Dr Jaber told the Evening Post: “Every child that I treat is like my own and I was really quite emotional when I was told about this nomination.
“Just to hear such kind words is fantastic.
“It is an absolute honour to be nominated and I am extremely grateful and humbled by the experience.
“Of course, I don’t work alone and everything that we do here (Leeds GI) is part of a team effort.
“Without the team around me, I wouldn’t be able to do what I do.
“Everyone plays their part.”
However, 10 months on and the beaming smile on Iris’s face as she plays alongside big sister Enza (3) says it all.
Ashley and Sophie say the can’t thank Dr Jaber and the NHS enough and describe the operation as a ‘miracle.’
They add: “The man really is a hero...not only to Iris but to so many other children.”
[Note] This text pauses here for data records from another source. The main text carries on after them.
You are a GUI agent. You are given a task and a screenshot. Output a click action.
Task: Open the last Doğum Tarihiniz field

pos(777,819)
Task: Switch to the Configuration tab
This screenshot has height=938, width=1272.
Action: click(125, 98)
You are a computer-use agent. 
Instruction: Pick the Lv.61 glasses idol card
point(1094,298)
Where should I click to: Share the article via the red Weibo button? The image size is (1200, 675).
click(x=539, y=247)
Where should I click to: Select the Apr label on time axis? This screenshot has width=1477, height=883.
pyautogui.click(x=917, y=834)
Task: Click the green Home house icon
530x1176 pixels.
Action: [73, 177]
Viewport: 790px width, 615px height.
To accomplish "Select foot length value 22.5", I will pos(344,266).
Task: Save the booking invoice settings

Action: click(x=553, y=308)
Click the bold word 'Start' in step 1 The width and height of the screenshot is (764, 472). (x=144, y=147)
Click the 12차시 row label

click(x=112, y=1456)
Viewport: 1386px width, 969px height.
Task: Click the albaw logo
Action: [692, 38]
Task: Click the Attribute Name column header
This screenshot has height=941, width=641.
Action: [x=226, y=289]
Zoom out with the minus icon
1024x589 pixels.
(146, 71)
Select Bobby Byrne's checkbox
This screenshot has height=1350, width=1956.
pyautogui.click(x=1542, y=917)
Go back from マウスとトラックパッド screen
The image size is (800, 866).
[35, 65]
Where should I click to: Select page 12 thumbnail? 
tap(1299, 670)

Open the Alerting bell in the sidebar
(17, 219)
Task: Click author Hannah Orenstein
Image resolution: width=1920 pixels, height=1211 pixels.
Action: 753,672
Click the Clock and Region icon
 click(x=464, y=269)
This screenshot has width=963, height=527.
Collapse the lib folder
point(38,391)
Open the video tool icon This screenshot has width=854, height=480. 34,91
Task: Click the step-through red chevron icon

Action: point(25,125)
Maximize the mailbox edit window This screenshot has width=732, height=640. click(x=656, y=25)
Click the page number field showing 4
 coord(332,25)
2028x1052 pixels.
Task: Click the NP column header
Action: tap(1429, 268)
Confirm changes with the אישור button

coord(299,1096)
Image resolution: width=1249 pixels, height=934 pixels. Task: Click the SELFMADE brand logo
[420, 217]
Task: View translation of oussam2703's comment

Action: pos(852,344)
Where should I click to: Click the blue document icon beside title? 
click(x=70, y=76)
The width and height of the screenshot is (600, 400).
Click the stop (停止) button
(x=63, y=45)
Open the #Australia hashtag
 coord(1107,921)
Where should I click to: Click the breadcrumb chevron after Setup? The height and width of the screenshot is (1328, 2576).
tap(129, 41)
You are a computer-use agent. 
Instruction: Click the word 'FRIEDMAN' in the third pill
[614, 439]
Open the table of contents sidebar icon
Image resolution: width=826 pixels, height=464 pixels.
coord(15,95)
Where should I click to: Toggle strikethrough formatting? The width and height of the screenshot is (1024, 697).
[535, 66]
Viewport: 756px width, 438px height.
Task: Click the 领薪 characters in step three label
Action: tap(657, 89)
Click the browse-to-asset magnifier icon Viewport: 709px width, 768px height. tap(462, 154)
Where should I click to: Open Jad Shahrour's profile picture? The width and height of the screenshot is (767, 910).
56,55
As a way of saying thanks, the couple have already raised £11,785 for the Children’s Heart Surgery Fund.
And, as a result of Saturday’s marathon, they hope to smash the £12,000 barrier.
Ashley admits the support the family had received is ‘unbelievable.’
He adds: “It’s as though the entire town has got involved. We’re so grateful.”
That support was highlighted when the idea of a bike ride was first muted.
Ashley thought at one point it might be just a handful of people taking part, but the list of riders who wanted to join him just grew and grew.
Many of the cyclists are from Horncastle Town Football Club - and the Wongers Wheelers.
Ashley admitted: “I haven’t been on a bike since I was a kid. I’ve been training, but the thought of 100 miles is frightening. We drove the course the other day - and that was hard enough!”
Nothing, though, will stop Ashley.
He explains: “Iris is doing really well. She’s our little miracle. She’s amazing.”
Iris will require further surgery when she’s older to replace the mechanical heart valve with a bigger one, as she continues to grow.
Mum Sophie adds: “It (the surgery) was frightening but it is incredible what surgeons can do.
“We can’t fault the NHS. We have had nothing but first class service.”
The couple had no hesitation nominating Dr Jaber as part of a campaign to praise the region’s hard working and often unseen NHS staff.
Sophie adds: “No salary he is paid will ever be enough for the magnificent work he is highly skilled in doing. This man truly deserves a medal.”